“听说,病得很严重,毕竟这病是从娘胎里带出来的。”
阿烈静静的回禀道,抬眸见自家主子面色微沉,那双眸子似一汪碧玉的湖水,深浅难测,心中心下觉得奇怪,侯爷对那卫小公子……
穿戴整齐,王聿轻轻的抬眸,似是无奈,微不可见叹息声缓缓溢出唇。
怎么会突然旧疾复发了呢?
王聿抬脚踏了出去,聿香院外风雪已经逐渐变小,一缕缕白雪似飞蝶一般盘旋蹁跹而下,王聿微怔,情不自禁的伸出手接住了一朵雪花,那雪花逐渐化作一缕水雾融化在他手掌中,凄美而短暂。
“阿烈,早朝之后,随我一同去卫府看看那孩子吧。
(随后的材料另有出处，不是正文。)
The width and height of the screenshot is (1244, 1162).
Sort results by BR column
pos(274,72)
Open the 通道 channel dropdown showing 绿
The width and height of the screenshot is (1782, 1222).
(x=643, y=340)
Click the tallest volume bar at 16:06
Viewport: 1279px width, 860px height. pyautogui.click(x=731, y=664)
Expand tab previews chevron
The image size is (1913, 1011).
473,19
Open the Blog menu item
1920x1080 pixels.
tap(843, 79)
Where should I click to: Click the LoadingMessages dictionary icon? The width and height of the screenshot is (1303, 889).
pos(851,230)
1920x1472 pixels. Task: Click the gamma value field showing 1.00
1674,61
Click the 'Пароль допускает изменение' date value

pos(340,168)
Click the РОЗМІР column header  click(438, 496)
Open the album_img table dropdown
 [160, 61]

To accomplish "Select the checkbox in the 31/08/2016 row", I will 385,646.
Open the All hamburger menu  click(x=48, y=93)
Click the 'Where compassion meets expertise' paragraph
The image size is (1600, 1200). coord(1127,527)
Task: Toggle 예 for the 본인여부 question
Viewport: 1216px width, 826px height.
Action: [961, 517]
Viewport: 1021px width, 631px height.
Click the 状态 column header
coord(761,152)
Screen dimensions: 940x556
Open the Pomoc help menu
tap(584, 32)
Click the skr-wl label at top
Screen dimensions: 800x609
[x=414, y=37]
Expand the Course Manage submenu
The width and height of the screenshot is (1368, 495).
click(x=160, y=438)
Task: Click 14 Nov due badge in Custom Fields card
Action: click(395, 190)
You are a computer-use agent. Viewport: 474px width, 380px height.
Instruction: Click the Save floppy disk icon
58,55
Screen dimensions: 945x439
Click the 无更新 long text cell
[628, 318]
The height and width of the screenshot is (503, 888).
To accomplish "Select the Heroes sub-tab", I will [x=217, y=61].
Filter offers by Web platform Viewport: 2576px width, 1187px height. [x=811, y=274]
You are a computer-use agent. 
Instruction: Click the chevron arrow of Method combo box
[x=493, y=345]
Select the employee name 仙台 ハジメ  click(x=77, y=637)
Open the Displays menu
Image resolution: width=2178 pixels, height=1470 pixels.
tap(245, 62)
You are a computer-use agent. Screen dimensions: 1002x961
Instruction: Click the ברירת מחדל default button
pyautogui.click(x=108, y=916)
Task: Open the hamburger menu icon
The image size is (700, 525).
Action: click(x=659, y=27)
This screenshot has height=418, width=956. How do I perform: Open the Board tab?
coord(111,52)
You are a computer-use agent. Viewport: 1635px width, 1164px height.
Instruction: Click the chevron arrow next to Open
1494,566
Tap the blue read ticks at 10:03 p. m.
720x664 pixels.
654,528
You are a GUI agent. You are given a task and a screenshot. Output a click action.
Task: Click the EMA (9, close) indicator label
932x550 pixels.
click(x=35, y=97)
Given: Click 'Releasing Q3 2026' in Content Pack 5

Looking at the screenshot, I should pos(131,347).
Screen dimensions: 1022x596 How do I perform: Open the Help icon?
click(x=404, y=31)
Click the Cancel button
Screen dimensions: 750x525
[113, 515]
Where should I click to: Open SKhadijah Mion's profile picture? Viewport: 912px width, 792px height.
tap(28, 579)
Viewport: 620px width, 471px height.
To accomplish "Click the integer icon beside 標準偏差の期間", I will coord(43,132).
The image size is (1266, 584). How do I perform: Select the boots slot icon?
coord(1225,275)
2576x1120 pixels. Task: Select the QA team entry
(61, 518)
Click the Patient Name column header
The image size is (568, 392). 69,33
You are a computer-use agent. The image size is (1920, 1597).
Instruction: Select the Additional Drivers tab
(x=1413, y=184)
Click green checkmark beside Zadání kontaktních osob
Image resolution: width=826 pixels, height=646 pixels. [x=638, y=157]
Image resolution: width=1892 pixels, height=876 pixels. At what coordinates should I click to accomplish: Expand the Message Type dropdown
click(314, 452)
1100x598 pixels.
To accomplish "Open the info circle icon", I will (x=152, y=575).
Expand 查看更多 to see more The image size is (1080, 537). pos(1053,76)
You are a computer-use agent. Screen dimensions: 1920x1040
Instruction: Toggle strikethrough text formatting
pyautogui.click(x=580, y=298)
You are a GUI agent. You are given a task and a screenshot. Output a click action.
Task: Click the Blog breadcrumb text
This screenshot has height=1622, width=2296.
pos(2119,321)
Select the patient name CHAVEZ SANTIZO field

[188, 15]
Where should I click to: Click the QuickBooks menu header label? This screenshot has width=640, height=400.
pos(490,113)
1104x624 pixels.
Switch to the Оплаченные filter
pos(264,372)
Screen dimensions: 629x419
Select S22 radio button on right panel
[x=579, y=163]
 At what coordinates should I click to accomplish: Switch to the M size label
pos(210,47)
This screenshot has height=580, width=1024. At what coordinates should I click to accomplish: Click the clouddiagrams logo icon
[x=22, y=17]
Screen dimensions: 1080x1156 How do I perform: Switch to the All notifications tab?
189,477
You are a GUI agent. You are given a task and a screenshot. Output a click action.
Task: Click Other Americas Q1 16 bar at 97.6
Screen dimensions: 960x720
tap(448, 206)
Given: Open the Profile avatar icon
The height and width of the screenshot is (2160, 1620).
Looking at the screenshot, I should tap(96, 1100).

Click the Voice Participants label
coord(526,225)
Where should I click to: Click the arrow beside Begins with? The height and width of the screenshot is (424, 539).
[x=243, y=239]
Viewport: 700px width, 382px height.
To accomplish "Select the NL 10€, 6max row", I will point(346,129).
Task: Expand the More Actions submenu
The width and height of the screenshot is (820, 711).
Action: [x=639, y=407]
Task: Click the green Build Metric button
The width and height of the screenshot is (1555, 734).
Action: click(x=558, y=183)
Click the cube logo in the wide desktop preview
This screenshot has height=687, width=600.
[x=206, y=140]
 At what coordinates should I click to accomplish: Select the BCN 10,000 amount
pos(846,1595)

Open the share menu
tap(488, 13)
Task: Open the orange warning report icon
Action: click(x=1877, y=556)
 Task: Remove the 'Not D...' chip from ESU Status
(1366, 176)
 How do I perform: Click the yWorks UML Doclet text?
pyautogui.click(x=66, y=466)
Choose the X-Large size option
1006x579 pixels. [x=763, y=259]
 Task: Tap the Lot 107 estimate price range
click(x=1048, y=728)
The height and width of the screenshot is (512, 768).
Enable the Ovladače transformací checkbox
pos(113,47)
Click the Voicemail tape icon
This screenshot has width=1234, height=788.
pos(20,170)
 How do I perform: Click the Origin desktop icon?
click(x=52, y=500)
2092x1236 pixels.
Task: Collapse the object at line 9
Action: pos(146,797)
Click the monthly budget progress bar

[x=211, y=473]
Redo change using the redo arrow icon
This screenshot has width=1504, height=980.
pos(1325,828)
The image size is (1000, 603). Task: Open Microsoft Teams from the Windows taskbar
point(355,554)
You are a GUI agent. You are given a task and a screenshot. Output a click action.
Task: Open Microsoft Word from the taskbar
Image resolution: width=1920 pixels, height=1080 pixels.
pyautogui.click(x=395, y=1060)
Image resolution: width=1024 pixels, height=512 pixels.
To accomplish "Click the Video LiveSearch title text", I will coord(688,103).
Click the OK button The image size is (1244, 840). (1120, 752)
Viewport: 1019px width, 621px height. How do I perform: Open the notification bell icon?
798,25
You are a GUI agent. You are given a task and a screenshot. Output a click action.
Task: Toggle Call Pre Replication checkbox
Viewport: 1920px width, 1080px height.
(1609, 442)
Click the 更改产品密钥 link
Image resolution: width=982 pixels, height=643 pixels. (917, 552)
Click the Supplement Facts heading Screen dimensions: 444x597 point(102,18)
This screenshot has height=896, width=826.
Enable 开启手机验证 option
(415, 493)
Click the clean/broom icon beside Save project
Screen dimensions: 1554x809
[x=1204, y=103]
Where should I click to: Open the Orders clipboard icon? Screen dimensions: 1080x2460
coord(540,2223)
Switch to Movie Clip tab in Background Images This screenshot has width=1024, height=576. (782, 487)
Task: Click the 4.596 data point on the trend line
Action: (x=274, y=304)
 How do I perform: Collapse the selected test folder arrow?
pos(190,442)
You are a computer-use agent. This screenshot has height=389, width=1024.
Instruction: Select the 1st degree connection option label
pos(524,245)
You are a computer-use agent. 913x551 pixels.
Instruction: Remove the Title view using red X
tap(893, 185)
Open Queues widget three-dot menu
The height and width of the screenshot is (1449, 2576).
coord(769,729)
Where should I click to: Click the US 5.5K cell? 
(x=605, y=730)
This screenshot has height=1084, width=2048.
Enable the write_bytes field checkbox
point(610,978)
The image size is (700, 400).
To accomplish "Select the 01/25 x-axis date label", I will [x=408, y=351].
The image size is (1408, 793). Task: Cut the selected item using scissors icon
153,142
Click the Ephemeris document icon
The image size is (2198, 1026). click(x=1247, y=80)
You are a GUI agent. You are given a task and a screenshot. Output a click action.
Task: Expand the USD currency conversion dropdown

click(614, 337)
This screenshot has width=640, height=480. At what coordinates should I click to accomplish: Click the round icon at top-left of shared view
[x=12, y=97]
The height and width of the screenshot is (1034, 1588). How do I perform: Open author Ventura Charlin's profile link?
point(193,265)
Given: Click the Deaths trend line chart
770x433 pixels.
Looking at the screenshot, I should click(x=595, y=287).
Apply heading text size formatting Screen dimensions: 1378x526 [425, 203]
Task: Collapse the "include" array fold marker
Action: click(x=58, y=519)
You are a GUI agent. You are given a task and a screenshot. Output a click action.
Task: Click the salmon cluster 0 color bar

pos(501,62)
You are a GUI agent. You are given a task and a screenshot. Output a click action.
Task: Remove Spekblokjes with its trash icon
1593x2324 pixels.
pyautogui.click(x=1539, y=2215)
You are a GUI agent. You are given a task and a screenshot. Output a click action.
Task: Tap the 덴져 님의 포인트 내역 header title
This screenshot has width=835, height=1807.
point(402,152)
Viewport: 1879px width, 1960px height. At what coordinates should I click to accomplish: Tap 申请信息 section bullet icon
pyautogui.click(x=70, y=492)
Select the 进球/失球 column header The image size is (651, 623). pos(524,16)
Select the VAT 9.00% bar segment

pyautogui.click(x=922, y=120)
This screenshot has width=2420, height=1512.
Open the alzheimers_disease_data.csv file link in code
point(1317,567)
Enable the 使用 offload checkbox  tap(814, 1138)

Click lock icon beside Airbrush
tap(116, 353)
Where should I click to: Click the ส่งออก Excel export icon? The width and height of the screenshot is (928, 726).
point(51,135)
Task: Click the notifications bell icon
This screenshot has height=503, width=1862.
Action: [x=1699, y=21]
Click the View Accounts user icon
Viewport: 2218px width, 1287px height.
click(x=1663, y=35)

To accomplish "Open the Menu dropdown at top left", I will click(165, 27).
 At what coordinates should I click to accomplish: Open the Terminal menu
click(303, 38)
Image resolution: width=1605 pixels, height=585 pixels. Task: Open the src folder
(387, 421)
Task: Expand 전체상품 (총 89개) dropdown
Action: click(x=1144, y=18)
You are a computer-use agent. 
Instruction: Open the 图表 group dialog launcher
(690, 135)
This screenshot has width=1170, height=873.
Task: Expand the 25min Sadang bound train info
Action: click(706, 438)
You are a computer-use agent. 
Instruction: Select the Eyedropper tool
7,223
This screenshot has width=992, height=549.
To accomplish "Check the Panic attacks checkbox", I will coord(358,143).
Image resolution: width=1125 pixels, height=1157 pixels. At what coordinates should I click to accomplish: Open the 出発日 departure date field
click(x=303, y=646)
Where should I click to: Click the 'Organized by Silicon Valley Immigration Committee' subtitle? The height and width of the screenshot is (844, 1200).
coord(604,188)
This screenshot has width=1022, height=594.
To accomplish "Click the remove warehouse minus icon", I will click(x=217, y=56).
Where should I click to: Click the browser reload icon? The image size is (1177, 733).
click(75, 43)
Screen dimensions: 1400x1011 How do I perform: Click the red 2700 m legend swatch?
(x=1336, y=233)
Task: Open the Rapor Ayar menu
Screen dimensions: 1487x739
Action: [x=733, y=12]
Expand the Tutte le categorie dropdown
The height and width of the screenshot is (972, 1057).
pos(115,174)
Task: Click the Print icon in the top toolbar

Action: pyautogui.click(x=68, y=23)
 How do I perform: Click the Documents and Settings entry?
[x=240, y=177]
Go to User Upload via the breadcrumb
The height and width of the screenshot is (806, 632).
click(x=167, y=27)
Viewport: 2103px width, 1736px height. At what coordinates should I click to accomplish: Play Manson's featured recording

”
外面芦花一般的白雪扬扬洒洒相继交织落地,王聿的声音如夜色般低沉,在幽沉空荡的空间里回荡显得动听而媚惑,又暗含一丝担忧之意。
阿烈急忙颔首,又略微担忧的看着自家主子,侯爷明明很担心卫二公子,却为何装作冷淡的模样呢。
说罢王聿抬脚走了出去,阿烈急忙命令随侍的婢女撑伞随行。
自己随即也紧跟上去。
朝堂上,文武百官按照官阶高低排列,见司马衷在宦官拥护之下缓缓走了上来,端坐于龙椅之上,众人纷纷行礼,声音浩浩荡荡的徘徊在空旷的殿堂内。
鎏金的龙椅上,皇帝略微疲惫的拂了拂袖,随即开口道:“众卿家平身。”
皇帝的目光在下首的百官之中搜索,果然,大司马今日又没有来上早朝。手莫名握紧了龙椅的扶手,漫不经心的道:“今日可有事启奏啊。”